Empfehlungen für eine sichere Fahrt im Winter

Bei der Frage, wie lange auf Winterreifen gefahren werden sollte, können sich Autofahrer grob an der O-bis-O-Regel orientieren. Sie besagt, dass Autos im Zeitraum von Oktober bis zum Wochenende nach Ostern mit Winterreifen ausgestattet sein sollten. In diesem Zeitraum muss mit Schnee oder Glätte gerechnet werden. Hierbei stehen dem Autofahrer zwei Bereifungsmöglichkeiten zur Auswahl: Winterreifen oder Ganzjahresreifen. Unabhängig von der Bereifungsart sollte man darauf achten, dass der Reifen mit einer Profiltiefe von mindestens 1,6 Millimeter gekennzeichnet ist.

Was ist besser: Winterreifen oder Ganzjahresreifen?
Bei winterlichen Wetterverhältnissen wie Tiefschnee oder in den Bergen sind Ganzjahresreifen nur begrenzt geeignet.
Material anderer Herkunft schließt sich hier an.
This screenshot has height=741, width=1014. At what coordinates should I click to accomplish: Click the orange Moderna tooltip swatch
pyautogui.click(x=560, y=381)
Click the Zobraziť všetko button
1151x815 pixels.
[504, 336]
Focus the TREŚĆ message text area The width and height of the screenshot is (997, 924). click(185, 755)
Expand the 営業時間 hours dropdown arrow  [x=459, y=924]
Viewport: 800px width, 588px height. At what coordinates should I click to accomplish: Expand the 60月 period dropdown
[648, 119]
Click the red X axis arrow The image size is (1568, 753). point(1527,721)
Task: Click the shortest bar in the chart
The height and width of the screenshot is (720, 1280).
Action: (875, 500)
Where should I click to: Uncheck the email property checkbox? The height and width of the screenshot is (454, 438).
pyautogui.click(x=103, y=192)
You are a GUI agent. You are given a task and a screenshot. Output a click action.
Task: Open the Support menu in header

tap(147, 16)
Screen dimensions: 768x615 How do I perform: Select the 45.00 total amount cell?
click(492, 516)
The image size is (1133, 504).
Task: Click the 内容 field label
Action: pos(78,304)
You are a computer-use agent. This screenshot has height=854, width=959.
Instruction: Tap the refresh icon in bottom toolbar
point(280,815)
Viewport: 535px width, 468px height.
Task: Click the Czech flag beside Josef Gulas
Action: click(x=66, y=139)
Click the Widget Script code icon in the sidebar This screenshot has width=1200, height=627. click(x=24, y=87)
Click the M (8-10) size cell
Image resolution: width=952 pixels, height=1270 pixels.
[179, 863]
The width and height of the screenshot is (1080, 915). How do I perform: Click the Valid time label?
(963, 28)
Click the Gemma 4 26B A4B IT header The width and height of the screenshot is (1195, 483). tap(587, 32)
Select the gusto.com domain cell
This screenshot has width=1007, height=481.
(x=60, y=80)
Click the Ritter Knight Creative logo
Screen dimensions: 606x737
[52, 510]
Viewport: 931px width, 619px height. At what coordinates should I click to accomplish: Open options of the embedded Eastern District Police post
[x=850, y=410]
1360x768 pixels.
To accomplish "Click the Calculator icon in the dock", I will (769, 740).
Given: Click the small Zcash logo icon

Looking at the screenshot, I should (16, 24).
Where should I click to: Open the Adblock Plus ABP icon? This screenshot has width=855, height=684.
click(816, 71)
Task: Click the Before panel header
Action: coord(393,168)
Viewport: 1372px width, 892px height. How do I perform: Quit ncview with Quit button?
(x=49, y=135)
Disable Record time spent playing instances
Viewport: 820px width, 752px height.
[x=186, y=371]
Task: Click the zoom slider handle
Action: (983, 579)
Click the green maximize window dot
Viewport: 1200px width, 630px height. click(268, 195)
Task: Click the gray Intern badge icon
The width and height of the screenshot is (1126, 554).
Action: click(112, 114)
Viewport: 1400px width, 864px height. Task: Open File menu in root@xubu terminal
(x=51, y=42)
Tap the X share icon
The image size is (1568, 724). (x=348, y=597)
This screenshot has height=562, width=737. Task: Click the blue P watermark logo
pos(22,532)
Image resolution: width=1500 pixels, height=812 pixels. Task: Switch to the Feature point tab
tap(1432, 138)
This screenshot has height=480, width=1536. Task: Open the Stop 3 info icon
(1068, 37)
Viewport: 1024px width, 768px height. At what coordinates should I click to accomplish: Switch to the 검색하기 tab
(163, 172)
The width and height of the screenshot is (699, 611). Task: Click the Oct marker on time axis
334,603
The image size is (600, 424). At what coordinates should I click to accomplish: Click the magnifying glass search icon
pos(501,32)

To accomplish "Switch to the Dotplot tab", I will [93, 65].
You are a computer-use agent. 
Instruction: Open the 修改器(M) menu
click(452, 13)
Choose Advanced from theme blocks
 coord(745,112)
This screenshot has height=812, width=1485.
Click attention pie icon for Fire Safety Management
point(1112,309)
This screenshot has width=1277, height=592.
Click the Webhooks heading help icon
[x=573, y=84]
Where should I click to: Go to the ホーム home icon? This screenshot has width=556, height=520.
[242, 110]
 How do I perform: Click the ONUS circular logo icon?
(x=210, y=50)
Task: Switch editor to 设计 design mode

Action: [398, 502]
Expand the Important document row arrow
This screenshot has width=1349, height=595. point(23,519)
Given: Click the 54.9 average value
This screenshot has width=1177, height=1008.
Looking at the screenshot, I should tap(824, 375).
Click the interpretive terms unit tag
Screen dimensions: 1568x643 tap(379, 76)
Wird das Fahren auf Ganzjahresreifen im Sommer fortgesetzt, wird ein schwammiges Fahrverhalten erkennbar, das längere Bremswege offenbart. Darüber hinaus haben Ganzjahresreifen einen wesentlich höheren und schnelleren Verschleiß. Dahingehend ist es Vielfahrern zu empfehlen, den Wechsel zwischen Winter- und Sommerreifen vorzunehmen. Wer wenig und nur in der Stadt fährt, wo auch in den Wintermonaten mit trockenen Straßen zu rechnen ist, ist unter Umständen mit Ganzjahresreifen ebenfalls gut bedient.

Fazit

Wer sicher durch den Winter fahren möchte, sollte sich an die Winterreifenpflicht laut Straßenverkehrsordnung halten. Bei Nichteinhaltung haben Autofahrer mit Konsequenzen bei der Versicherung und Bußgeldern zu rechnen. Denn mit einem solchen Verhalten gefährden sie nicht nur sich, sondern auch andere Verkehrsteilnehmer.